35 hour week unlikely

RECENTLY, the French Govern-ment, in an attempt to reduce high unemployment, introduced a compulsory thirty-five hour work week.

While still receiving the same pay, French workers are not allowed to work more than thirty-five hours in any given week.

The reasoning behind the policy is that, together with large subsidies, French employers will have an incentive to hire more people.

By eliminating overtime, many in France believe this will help to reduce the country’s chronic high rate of unemployment.

In inimitable French style, the policy will be policed and hefty fines put in place for companies that break the new laws.

Though unemployment has decreased significantly across the nation, in parts of Australia it remains stubbornly high.

University of Western Australia head of labour studies Professor Rod Lambert believes the French proposal is ‘interesting’ and does highlight some of the same issues facing Australian employers and workers.
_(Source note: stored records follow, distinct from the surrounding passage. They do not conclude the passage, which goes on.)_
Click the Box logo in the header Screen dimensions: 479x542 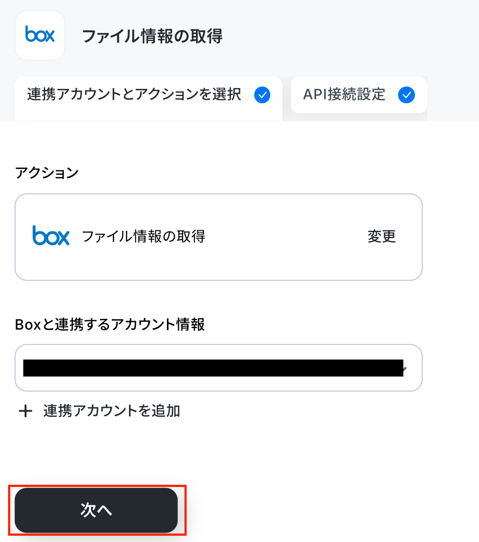tap(40, 35)
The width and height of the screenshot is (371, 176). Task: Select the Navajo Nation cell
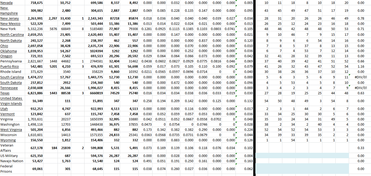(12, 161)
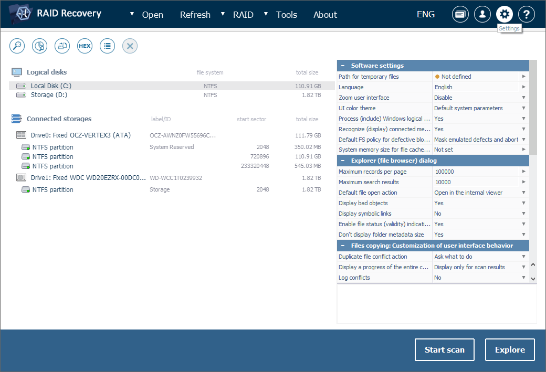Collapse the Software settings section
Viewport: 546px width, 372px height.
[x=343, y=66]
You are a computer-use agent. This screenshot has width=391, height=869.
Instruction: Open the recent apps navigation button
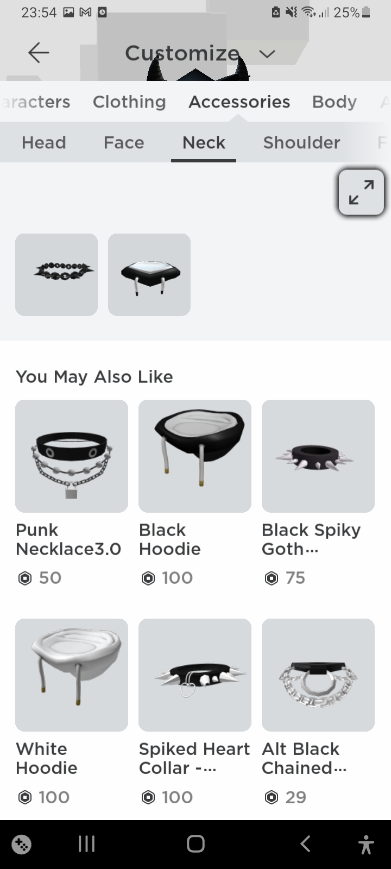click(x=86, y=844)
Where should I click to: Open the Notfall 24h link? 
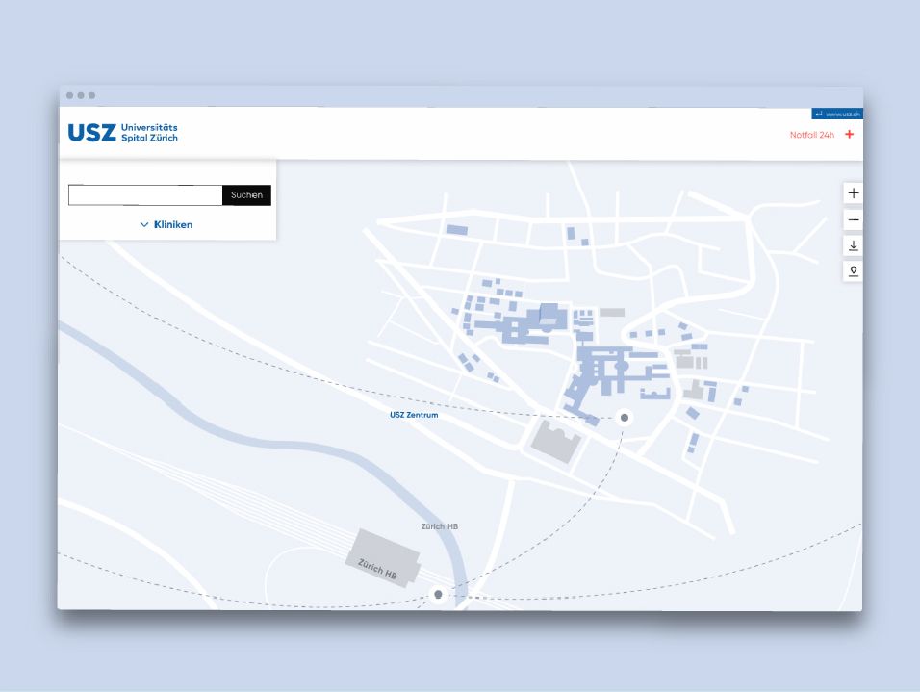click(811, 135)
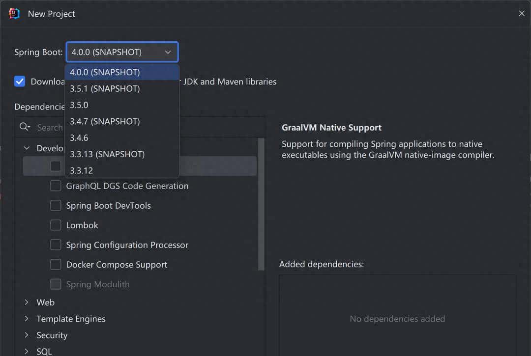This screenshot has width=531, height=356.
Task: Toggle the Download JDK and libraries checkbox
Action: pos(20,82)
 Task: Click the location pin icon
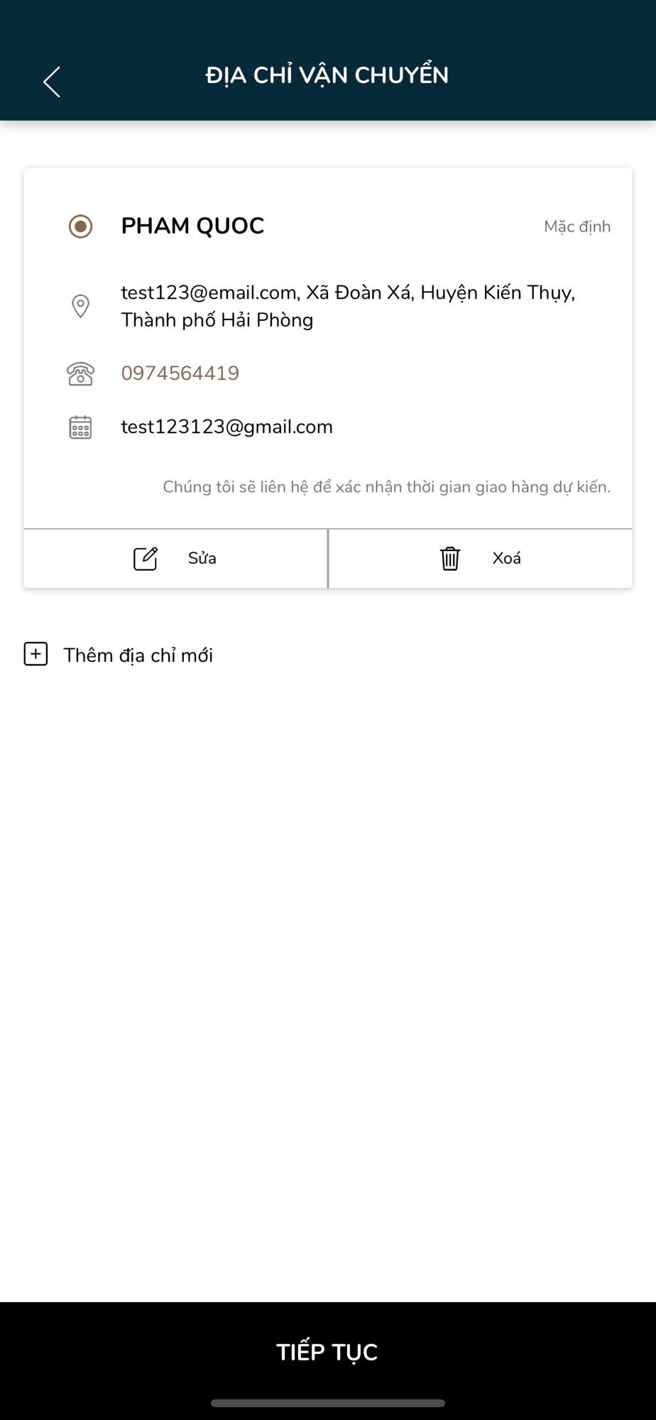[x=80, y=306]

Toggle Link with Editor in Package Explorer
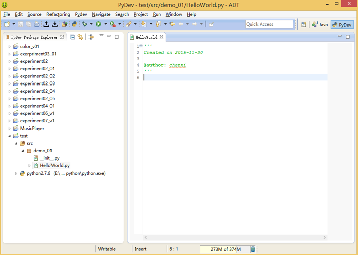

Professor Lambert says that, during the past two decades, the Australian workplace has undergone fundamental change.

Notably, there has been a trend towards more casual workers and increasing hours for those who remain after corporations have downsized.

“If work becomes scarcer, then the issue of reducing work hours to redistribute jobs will come to the fore,” Professor Lambert said.

According to WA Chamber of Commerce and Industry’s Bruce Williams, the French proposal will not succeed either in France or Australia.

Mr Williams said that while the policy was well-intentioned, the consequences would be disastrous.

“You cannot dictate to people how many hours they will work and restrict their income,” Mr Williams said.

“Only through economic growth can you reduce umemployment.

“The French proposal means costs will go up, productivity will go down and in the end this will lead to lower growth.

“Furthermore, the mining industry in WA would simply go bust under such a proposal

“There would be no incentive for people to work in remote and inhospitable parts of WA,” he said.

Trades and Labour Council assistant secretary Stephanie Mayman says the idea of overtime police will not happen in WA.

However she said the issue of excessive work hours in the mining industry is beginning to attract more attention.

Ms Mayman said she knows of cases where some miners in WA are working twelve hour days for six weeks without a break.

“There needs to be some regulation on excessive work hours.” Ms Mayman said.